Required task: From the line containing "You are a computer-use" through the end of the data below, give the lines as a JSON list of strings, one string per line, omitting blank lines and leaving out the pictures.

=-=-=

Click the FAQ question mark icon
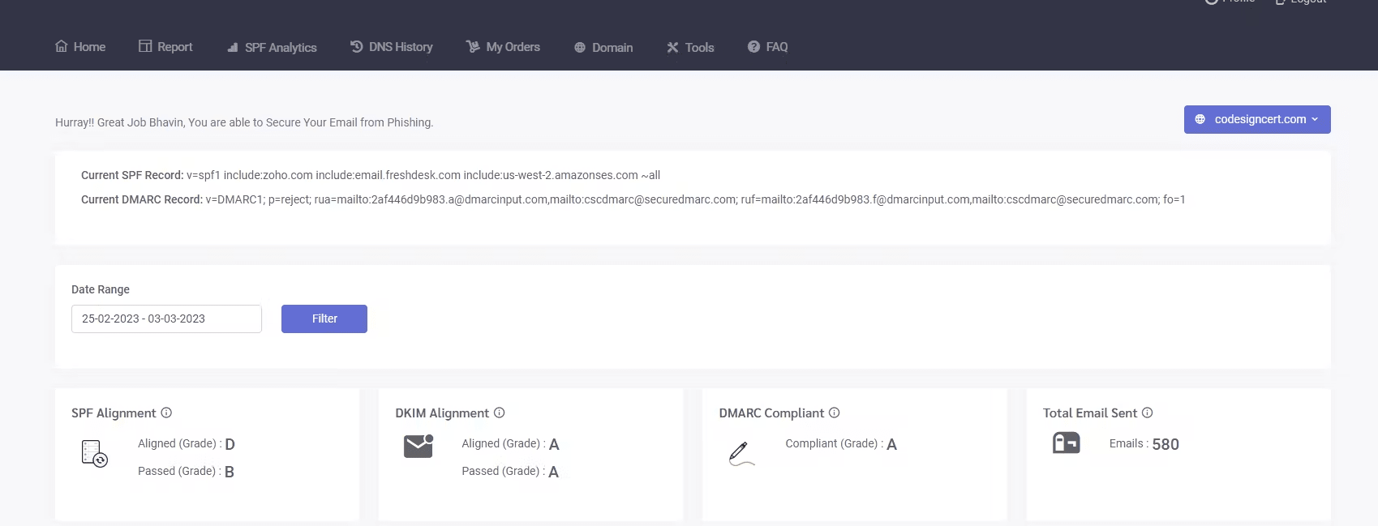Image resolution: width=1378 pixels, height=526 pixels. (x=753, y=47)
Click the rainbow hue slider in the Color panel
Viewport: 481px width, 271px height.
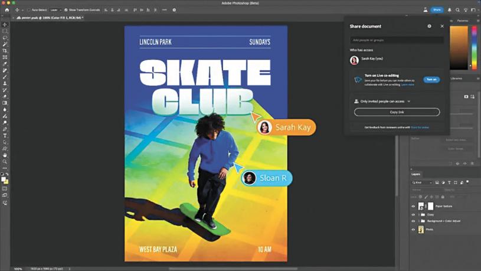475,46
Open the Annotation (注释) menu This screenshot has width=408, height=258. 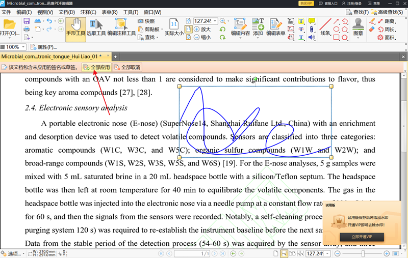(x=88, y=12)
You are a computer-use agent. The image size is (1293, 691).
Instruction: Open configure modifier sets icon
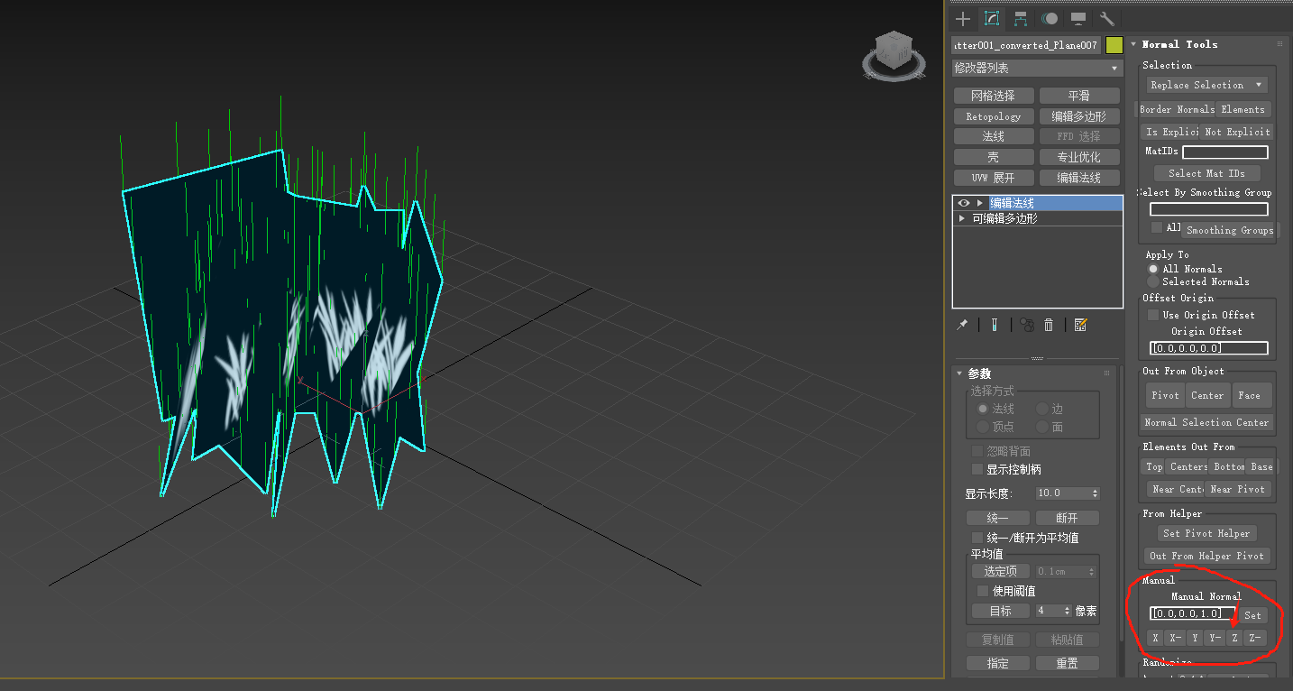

=-=-=

Output below:
[
  "You are a computer-use agent. The image size is (1293, 691).",
  "Instruction: Open configure modifier sets icon"
]